Output must match the data below exactly from its first line through the line that contains "Given: Open the event", with no other line.

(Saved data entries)
((

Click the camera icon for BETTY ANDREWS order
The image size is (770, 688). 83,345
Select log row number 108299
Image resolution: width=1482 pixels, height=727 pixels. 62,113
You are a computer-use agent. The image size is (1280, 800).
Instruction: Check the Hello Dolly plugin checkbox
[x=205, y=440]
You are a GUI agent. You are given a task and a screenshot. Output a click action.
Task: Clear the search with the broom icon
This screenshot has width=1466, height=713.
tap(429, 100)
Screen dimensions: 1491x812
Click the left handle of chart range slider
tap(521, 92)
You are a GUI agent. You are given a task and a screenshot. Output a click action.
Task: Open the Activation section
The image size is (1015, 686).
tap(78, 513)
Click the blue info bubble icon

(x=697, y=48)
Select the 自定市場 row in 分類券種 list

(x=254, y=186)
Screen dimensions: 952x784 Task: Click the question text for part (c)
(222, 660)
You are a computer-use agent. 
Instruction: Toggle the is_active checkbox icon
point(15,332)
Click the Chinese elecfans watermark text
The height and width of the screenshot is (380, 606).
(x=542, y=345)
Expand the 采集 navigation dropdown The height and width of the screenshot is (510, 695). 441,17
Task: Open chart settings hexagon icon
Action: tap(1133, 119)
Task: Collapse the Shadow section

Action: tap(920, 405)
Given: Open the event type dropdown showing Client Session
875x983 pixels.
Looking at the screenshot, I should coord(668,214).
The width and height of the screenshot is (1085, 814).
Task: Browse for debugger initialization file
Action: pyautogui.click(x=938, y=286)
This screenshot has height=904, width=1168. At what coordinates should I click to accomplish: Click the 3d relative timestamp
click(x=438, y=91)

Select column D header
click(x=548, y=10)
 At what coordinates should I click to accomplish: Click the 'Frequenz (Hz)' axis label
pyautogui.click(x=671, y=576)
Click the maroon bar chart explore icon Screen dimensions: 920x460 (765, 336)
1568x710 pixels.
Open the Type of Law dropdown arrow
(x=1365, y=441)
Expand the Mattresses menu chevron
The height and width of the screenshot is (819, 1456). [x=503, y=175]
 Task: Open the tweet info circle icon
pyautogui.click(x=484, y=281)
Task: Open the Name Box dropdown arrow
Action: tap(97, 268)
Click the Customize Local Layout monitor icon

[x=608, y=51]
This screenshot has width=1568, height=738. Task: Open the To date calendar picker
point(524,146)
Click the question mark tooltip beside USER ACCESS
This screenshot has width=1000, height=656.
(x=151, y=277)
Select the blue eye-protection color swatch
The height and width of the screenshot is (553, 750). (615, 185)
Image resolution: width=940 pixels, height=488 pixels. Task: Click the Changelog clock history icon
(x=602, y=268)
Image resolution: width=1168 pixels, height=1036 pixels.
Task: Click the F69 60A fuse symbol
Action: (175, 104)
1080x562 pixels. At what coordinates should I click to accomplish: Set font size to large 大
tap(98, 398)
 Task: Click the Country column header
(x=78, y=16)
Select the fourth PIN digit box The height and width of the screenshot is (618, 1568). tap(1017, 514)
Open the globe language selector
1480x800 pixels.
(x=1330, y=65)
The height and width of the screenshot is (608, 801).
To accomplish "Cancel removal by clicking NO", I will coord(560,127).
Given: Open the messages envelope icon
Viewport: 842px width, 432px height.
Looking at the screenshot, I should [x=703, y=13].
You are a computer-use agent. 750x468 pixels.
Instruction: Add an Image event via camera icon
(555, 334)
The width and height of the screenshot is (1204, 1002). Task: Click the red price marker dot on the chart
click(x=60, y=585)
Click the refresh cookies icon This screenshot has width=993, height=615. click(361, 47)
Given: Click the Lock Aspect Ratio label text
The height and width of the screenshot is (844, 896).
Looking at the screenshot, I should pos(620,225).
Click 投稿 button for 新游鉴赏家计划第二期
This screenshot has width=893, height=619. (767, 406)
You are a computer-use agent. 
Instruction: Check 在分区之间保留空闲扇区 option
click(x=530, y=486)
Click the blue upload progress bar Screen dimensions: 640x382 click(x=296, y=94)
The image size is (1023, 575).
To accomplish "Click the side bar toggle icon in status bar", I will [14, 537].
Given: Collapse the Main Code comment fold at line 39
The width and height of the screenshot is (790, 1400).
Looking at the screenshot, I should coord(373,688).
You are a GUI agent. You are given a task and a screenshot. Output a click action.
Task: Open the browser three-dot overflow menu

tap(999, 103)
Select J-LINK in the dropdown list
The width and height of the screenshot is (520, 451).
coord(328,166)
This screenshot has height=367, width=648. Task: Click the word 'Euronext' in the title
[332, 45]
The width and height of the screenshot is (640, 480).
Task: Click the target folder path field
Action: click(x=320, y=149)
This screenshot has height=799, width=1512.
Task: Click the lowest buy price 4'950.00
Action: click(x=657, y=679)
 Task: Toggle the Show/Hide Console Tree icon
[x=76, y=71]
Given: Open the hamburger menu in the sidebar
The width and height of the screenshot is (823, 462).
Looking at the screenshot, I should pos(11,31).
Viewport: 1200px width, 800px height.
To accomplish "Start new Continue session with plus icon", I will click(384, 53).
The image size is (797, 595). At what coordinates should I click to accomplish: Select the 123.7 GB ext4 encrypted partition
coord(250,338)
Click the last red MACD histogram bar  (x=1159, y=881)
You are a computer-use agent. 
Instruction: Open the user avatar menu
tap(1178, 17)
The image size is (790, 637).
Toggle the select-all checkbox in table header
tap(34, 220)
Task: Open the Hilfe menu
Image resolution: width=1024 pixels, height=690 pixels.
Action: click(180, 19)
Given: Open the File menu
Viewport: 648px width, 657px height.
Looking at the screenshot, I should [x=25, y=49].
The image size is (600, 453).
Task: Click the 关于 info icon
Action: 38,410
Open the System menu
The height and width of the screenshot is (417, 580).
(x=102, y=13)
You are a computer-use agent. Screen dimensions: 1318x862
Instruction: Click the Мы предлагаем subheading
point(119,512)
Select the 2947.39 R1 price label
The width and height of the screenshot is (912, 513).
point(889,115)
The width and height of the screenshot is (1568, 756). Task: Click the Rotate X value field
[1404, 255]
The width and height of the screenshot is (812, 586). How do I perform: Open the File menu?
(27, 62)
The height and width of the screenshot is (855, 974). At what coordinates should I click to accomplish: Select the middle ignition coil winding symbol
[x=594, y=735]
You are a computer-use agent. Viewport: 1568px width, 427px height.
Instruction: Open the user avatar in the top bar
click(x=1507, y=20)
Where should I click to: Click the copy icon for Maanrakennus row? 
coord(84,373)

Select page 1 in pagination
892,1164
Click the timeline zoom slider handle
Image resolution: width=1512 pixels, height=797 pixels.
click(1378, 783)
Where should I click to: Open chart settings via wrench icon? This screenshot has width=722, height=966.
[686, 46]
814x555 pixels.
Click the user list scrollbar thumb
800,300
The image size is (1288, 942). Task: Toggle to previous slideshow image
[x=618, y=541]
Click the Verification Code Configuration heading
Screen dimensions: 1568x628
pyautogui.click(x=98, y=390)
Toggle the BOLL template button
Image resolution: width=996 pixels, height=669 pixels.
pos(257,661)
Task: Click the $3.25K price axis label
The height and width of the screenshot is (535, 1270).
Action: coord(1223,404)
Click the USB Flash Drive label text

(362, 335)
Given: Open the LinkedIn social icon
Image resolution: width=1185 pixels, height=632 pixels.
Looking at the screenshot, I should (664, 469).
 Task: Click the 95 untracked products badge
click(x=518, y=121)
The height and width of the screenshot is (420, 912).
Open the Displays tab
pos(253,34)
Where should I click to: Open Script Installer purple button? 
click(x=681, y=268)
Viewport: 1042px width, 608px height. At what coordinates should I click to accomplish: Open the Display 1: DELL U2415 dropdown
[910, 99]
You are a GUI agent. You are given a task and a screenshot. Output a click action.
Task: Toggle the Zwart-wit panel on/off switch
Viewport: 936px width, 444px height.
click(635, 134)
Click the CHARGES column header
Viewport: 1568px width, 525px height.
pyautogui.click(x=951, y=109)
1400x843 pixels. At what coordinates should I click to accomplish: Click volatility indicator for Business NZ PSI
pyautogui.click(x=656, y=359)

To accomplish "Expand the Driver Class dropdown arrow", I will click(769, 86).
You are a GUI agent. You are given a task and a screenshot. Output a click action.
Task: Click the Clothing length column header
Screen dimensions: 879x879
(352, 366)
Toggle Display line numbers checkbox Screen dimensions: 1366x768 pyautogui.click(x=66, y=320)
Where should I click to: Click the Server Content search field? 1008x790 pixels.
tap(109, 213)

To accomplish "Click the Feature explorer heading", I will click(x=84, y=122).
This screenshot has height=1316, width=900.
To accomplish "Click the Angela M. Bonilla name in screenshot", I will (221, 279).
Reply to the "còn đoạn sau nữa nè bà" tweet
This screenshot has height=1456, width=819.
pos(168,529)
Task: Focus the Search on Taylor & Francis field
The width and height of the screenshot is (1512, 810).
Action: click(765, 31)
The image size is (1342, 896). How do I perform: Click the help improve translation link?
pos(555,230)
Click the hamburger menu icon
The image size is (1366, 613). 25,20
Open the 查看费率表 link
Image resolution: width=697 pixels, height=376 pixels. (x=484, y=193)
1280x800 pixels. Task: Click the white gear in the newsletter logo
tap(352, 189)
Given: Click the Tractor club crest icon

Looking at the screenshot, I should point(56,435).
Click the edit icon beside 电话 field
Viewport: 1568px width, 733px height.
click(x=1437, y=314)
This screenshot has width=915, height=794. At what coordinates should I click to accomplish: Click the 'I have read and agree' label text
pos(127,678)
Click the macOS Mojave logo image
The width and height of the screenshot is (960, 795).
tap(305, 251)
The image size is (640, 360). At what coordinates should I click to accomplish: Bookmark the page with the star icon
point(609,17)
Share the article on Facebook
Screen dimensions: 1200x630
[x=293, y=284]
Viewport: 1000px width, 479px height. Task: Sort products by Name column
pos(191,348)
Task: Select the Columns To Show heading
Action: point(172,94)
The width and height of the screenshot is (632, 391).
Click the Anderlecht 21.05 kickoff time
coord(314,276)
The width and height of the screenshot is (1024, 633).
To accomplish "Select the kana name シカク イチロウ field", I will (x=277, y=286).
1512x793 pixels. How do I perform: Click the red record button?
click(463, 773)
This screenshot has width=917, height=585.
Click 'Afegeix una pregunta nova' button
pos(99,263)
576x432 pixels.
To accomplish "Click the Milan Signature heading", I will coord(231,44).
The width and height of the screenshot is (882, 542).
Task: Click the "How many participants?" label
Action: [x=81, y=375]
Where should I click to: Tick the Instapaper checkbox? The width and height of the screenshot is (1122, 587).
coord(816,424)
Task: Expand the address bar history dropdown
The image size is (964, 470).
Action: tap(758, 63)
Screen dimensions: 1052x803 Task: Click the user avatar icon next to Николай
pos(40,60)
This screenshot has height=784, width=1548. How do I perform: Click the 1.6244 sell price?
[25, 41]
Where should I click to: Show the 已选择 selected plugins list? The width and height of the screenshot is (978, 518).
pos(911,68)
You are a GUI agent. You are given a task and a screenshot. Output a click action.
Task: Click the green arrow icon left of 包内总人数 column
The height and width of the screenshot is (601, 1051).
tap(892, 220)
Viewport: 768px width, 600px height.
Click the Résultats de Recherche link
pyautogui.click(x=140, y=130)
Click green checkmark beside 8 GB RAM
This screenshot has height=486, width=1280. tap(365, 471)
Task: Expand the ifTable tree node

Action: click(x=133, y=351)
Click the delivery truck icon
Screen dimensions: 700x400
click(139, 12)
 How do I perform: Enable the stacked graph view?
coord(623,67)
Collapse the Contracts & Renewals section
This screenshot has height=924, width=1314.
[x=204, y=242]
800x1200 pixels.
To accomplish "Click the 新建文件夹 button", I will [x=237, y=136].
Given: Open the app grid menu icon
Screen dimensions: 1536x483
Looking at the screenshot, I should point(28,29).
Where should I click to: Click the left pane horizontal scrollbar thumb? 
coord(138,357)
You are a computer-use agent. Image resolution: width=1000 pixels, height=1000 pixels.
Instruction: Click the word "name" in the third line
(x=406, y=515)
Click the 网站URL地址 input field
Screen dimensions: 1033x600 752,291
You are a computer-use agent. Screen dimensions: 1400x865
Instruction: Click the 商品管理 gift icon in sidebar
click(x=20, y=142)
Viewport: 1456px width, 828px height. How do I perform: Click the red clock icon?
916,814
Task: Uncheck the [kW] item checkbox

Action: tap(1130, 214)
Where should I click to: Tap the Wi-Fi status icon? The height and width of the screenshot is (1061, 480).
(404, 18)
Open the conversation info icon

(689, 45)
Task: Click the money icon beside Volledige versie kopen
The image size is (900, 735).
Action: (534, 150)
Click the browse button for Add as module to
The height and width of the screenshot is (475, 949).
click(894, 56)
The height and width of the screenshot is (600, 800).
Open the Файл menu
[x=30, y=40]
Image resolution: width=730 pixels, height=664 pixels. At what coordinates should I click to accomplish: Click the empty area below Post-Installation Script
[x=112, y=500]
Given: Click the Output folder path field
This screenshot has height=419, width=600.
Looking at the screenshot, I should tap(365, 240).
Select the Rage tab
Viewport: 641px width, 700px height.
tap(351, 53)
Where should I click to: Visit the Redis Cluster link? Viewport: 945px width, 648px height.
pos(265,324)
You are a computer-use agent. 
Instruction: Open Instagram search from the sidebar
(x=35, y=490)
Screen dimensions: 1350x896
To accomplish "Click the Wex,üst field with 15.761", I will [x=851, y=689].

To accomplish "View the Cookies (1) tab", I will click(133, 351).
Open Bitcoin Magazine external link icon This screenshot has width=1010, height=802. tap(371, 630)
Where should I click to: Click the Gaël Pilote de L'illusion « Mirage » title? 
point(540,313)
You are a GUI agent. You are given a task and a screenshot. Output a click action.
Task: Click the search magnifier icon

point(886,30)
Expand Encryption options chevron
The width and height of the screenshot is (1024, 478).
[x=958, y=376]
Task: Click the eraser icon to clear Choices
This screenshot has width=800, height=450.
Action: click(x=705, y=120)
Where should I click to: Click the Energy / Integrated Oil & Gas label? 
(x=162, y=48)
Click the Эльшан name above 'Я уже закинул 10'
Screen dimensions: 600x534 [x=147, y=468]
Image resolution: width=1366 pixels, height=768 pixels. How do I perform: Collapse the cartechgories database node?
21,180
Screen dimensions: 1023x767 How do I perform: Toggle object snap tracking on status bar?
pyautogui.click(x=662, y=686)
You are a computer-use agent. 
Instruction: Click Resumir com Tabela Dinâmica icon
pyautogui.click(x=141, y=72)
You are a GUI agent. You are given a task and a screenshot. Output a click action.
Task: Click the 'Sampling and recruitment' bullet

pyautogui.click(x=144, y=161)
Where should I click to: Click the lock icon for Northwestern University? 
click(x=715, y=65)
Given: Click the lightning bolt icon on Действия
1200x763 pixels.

))

• [Written response]
Click the camera icon for BETTY ANDREWS order
The image size is (770, 688). 83,345
Select log row number 108299
Image resolution: width=1482 pixels, height=727 pixels. 62,113
You are a computer-use agent. The image size is (1280, 800).
Instruction: Check the Hello Dolly plugin checkbox
[x=205, y=440]
You are a GUI agent. You are given a task and a screenshot. Output a click action.
Task: Clear the search with the broom icon
This screenshot has width=1466, height=713.
tap(429, 100)
Screen dimensions: 1491x812
Click the left handle of chart range slider
tap(521, 92)
You are a GUI agent. You are given a task and a screenshot. Output a click action.
Task: Open the Activation section
The image size is (1015, 686).
tap(78, 513)
Click the blue info bubble icon

(x=697, y=48)
Select the 自定市場 row in 分類券種 list

(x=254, y=186)
Screen dimensions: 952x784 Task: Click the question text for part (c)
(222, 660)
You are a computer-use agent. 
Instruction: Toggle the is_active checkbox icon
point(15,332)
Click the Chinese elecfans watermark text
The height and width of the screenshot is (380, 606).
(x=542, y=345)
Expand the 采集 navigation dropdown The height and width of the screenshot is (510, 695). 441,17
Task: Open chart settings hexagon icon
Action: tap(1133, 119)
Task: Collapse the Shadow section

Action: tap(920, 405)
Given: Open the event type dropdown showing Client Session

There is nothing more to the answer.